** Start of Records for this task **
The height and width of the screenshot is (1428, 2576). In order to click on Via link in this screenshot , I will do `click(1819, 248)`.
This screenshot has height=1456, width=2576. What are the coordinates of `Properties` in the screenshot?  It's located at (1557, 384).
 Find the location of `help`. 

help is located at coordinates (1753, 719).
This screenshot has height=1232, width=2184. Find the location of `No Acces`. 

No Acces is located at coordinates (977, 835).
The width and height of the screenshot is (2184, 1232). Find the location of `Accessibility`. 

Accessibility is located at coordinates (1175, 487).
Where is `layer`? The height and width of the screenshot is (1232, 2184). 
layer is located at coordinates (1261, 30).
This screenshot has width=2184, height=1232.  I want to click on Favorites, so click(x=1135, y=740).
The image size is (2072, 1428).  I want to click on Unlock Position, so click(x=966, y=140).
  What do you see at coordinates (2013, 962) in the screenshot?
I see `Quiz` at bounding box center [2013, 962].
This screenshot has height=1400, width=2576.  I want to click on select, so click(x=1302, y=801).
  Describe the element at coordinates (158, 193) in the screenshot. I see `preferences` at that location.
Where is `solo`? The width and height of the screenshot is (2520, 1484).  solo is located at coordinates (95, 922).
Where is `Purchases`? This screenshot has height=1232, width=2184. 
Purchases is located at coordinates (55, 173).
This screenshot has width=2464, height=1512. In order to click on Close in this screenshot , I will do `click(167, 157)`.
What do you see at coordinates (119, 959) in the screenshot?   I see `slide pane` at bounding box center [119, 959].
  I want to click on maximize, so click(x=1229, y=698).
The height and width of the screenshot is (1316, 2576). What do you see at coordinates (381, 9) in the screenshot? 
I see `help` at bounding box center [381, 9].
** End of Records for this task **
→ **Task description**
Reproduce the entries above exactly, starting with the first line and going on through the line that contains "help is located at coordinates (1753, 719).", both included.

→ **Task result**
The height and width of the screenshot is (1428, 2576). In order to click on Via link in this screenshot , I will do `click(1819, 248)`.
This screenshot has height=1456, width=2576. What are the coordinates of `Properties` in the screenshot?  It's located at (1557, 384).
 Find the location of `help`. 

help is located at coordinates (1753, 719).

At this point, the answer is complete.